__Problem__.
Retype the lines below, from the first line through the line containing "(159, 134).", both ends included, reproducing each one without any change.

◆ ◆ ◆ ◆

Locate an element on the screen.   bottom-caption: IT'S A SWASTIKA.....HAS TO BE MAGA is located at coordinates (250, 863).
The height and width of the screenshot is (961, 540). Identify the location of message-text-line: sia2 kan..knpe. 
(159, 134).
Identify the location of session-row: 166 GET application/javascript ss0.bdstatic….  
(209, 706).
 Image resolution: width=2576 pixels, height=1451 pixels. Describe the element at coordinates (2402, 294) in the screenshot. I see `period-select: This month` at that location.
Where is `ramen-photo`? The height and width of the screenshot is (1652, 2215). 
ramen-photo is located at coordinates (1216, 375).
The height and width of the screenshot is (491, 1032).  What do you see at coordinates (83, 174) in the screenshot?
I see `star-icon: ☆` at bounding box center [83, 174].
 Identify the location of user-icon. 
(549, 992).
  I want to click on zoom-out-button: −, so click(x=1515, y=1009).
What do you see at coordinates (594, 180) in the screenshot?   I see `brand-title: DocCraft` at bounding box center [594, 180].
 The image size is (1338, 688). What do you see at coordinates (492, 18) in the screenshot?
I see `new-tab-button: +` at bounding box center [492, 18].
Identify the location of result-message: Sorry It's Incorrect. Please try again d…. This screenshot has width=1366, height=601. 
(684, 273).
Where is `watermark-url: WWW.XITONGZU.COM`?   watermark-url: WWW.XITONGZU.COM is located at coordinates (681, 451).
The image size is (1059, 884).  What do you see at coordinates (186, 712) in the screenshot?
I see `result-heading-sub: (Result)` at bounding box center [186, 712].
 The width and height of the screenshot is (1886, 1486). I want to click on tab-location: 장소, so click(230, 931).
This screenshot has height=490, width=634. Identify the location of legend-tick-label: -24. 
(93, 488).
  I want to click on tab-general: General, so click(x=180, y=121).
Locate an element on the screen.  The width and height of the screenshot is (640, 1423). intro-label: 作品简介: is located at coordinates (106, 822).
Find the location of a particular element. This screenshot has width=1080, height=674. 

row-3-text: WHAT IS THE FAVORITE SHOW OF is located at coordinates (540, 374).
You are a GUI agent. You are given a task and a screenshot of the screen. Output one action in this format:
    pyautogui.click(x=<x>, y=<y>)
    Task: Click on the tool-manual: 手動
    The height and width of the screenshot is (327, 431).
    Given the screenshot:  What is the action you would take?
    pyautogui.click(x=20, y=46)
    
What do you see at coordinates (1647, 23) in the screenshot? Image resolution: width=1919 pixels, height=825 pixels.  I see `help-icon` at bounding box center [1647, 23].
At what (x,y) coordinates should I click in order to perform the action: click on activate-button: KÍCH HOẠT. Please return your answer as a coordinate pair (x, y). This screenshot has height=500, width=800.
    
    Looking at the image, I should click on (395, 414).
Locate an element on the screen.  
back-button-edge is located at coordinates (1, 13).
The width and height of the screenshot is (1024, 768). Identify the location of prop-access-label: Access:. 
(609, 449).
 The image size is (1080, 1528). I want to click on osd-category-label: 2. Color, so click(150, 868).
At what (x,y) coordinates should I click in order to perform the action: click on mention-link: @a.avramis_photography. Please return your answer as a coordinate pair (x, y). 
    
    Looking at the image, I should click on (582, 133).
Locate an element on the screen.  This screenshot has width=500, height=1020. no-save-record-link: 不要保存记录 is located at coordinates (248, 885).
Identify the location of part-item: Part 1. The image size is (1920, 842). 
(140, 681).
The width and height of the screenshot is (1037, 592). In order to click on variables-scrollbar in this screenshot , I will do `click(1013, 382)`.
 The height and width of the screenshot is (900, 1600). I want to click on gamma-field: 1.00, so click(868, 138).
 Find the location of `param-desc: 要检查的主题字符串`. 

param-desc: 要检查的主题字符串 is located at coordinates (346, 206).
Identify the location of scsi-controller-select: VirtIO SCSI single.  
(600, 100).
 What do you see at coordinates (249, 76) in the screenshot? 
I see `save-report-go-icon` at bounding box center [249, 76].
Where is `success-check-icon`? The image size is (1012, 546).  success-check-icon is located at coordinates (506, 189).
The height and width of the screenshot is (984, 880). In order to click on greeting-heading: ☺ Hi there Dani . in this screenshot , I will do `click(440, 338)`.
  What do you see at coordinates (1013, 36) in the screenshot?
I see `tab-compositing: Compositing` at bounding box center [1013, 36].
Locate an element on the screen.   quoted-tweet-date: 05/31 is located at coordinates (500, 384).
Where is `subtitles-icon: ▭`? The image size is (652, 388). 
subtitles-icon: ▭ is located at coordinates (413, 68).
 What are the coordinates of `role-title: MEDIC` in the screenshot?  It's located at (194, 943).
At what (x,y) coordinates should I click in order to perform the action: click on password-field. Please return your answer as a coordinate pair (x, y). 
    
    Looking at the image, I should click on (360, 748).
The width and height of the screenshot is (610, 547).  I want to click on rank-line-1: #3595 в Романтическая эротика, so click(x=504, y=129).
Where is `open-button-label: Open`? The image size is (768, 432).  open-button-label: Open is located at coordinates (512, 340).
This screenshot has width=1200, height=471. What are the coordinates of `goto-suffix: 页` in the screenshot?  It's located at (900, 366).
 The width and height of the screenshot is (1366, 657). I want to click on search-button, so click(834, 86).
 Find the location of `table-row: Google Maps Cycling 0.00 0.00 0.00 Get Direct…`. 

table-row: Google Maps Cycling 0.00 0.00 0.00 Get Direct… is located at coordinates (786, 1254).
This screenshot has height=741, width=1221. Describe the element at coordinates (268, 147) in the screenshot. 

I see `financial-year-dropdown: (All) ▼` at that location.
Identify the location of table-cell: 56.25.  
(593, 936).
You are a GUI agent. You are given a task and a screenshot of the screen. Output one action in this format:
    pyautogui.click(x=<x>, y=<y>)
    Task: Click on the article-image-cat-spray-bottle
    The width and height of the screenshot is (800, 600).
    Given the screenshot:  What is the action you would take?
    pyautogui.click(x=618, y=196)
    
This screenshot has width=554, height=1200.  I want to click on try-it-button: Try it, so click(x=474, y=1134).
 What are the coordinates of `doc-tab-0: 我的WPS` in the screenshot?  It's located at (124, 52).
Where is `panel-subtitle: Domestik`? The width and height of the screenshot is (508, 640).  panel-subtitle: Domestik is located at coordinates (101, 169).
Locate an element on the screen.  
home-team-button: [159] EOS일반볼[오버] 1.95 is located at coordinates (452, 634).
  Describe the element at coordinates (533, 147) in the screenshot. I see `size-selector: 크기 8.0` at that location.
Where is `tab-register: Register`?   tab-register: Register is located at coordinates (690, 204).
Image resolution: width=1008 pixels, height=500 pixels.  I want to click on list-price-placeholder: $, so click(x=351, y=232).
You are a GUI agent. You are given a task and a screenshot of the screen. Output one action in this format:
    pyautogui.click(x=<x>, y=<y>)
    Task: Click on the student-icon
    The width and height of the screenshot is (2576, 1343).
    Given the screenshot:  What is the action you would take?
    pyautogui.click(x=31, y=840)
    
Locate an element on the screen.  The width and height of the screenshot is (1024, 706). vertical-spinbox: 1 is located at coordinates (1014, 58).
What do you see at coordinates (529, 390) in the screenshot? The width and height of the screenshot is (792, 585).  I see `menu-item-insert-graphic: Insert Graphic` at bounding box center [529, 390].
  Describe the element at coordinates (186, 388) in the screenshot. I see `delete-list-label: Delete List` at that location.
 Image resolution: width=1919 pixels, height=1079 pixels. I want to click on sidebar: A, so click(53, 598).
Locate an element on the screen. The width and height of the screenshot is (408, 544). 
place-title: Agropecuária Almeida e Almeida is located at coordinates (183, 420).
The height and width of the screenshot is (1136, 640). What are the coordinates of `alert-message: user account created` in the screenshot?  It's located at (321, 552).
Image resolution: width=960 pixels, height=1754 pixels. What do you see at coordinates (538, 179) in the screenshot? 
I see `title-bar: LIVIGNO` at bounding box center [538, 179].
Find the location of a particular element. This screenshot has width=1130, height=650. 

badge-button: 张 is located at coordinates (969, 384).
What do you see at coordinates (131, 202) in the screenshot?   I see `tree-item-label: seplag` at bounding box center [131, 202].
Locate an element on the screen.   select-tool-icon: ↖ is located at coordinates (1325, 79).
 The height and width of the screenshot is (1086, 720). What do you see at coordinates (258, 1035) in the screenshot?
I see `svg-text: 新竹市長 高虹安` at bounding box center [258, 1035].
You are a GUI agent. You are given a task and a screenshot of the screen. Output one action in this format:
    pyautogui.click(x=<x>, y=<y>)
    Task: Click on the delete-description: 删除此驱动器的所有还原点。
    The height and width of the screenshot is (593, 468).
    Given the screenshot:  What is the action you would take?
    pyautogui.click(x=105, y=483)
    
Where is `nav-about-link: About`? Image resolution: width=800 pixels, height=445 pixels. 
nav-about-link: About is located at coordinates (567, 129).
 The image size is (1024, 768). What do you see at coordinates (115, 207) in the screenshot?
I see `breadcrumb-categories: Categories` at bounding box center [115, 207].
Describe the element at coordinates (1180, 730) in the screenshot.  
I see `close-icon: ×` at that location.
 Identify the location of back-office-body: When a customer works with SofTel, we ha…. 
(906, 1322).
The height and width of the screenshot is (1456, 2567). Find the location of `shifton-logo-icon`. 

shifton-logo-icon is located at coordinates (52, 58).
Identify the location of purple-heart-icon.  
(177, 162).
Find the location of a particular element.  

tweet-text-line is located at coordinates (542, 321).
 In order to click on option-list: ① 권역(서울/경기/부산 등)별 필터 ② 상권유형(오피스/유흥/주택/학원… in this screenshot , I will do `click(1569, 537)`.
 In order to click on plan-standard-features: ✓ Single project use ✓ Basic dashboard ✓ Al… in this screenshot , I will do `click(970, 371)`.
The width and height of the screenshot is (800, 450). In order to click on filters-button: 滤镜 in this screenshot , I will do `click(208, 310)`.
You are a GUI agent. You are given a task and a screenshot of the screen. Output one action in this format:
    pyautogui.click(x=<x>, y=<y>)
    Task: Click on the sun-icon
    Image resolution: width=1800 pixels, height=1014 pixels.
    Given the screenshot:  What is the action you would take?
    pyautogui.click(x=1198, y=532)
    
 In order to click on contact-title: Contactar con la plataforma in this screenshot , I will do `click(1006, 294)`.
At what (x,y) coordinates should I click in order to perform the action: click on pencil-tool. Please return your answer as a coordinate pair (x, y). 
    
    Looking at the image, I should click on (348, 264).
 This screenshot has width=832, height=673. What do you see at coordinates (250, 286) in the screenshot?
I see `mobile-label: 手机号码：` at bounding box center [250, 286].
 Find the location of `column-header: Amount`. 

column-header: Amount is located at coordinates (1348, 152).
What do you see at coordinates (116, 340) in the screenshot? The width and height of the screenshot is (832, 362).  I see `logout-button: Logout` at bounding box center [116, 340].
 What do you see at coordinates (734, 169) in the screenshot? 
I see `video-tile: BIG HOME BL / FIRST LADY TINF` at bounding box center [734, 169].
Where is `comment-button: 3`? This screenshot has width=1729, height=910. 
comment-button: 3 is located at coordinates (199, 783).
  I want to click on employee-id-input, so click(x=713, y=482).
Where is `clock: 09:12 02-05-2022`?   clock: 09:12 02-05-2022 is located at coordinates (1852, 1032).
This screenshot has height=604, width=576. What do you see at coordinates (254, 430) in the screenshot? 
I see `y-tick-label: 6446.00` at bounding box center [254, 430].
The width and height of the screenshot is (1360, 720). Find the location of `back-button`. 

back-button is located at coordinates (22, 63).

◆ ◆ ◆ ◆

__Output of the task__.
Locate an element on the screen.   bottom-caption: IT'S A SWASTIKA.....HAS TO BE MAGA is located at coordinates (250, 863).
The height and width of the screenshot is (961, 540). Identify the location of message-text-line: sia2 kan..knpe. 
(159, 134).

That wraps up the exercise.